The All "Junior" All-Star Team Of Major League Baseball
He Was The Most Familiar Image In The Astrodome, Which Was Gone By The Time of Cruz Junior
Playing Catch In The Yard With Dad Really Paid Off For These Stars
Over the next few seasons, fans of America's pastime might appropriately refer to the sport as The Junior League. That nickname would be in no way a degradation, but just the result of the genealogy of baseball's current biggest young stars.
Among the top prospects on the verge of the Major League are many who share their names with their fathers, who themselves had worthy careers on the diamond. Fernando Tatis, the future shortstop of the San Diego Padres, has the same name as his father.
Senior was a perennial All-Star for the Montreal Expos, the New York Mets, and three other clubs in an eleven year career. He is perhaps best remembered for being the only player to hit two grand slams in the same inning, when he went deep twice with the bases loaded off of lefthander Hideo Nomo of the Los Angeles Dodgers.
Two of the top prospects sharing names with their All-Star fathers play in the same organization, the Toronto Blue Jays. Dante Bichette is the son of the slugger who hit in the heart of the batting order of the Colorado Rockies in the Nineties, and Vladimir Guerrero's dad was a Most Valuable Player whose numbers make him worthy of the Hall of Fame.

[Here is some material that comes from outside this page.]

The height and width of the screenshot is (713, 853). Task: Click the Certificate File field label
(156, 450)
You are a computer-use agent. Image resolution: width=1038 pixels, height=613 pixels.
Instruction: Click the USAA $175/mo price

Here is a roster of players who share names with their fathers, who had Big League careers in their own right.
First Base, John Mayberry, Jr.
He did not have the powerful swing his father flexed while with the Kansas City Royals, but the son did enjoy a respectable career playing first base and outfield for the Philadelphia Phillies.
Second Base, Eric Young, Jr.
Having inherited the speed of his old man, the younger Young led the National League with 46 stolen bases as a regular on the Colorado Rockies.
Shortstop, Roy Smalley, Jr.
Because he was part of a very successful era of the Minnesota Twins, the second Smalley became more well-known than the first.
Third Base, Cal Ripken, Jr.
Obviously the Iron Man Hall Of Famer played in more games than Senior, who undoubtedly received much pleasure as a coach of his son's Baltimore Orioles.
Left Field, Garry Matthews, Jr.
Sarge was the Dad's nickname while he patrolled the outfield in San Francisco or Philadelphia or Wrigley Field, but the son had a quite lucrative tenure at baseball's highest level.
Center Field, Ken Griffey, Jr.
Senior was a great player who got to be Big Red Machine teammates with Joe Morgan, Tony Perez and Johnny Bench, three guys who now share a space with Junior in the Hall of Fame at Cooperstown.o
Right Field, Jose Cruz, Jr.
A decade after the Houston Astros legend retired, his son became one of the hottest prospects in all of baseball. He fell short of the lofty expectations, while still enjoying a worthwhile career with the Toronto Blue Jays and Seattle Mariners.
Catcher, Sandy Alomar, Jr.
Younger brother Roberto reached Cooperstown, while the family namesake carved out an All-Star career as the catcher on several successful Cleveland Indians teams.